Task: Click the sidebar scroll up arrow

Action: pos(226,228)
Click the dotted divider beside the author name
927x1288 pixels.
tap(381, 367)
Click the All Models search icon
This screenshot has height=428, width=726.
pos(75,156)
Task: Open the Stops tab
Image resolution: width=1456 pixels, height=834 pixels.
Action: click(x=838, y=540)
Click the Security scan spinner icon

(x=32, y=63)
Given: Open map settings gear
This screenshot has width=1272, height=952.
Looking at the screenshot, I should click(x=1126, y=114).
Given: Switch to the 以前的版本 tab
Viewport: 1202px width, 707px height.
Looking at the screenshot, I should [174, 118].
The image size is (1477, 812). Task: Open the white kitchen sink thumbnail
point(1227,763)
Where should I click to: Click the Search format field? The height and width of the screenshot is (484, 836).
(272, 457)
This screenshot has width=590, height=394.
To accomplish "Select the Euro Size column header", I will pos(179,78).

• _ASSIGNMENT_
Please repeat the complete material exactly, with nothing omitted.

• _SOLUTION TO THE PROBLEM_
Task: Click the sidebar scroll up arrow

Action: pos(226,228)
Click the dotted divider beside the author name
927x1288 pixels.
tap(381, 367)
Click the All Models search icon
This screenshot has height=428, width=726.
pos(75,156)
Task: Open the Stops tab
Image resolution: width=1456 pixels, height=834 pixels.
Action: click(x=838, y=540)
Click the Security scan spinner icon

(x=32, y=63)
Given: Open map settings gear
This screenshot has width=1272, height=952.
Looking at the screenshot, I should click(x=1126, y=114).
Given: Switch to the 以前的版本 tab
Viewport: 1202px width, 707px height.
Looking at the screenshot, I should [174, 118].
The image size is (1477, 812). Task: Open the white kitchen sink thumbnail
point(1227,763)
Where should I click to: Click the Search format field? The height and width of the screenshot is (484, 836).
(272, 457)
This screenshot has width=590, height=394.
To accomplish "Select the Euro Size column header", I will pos(179,78).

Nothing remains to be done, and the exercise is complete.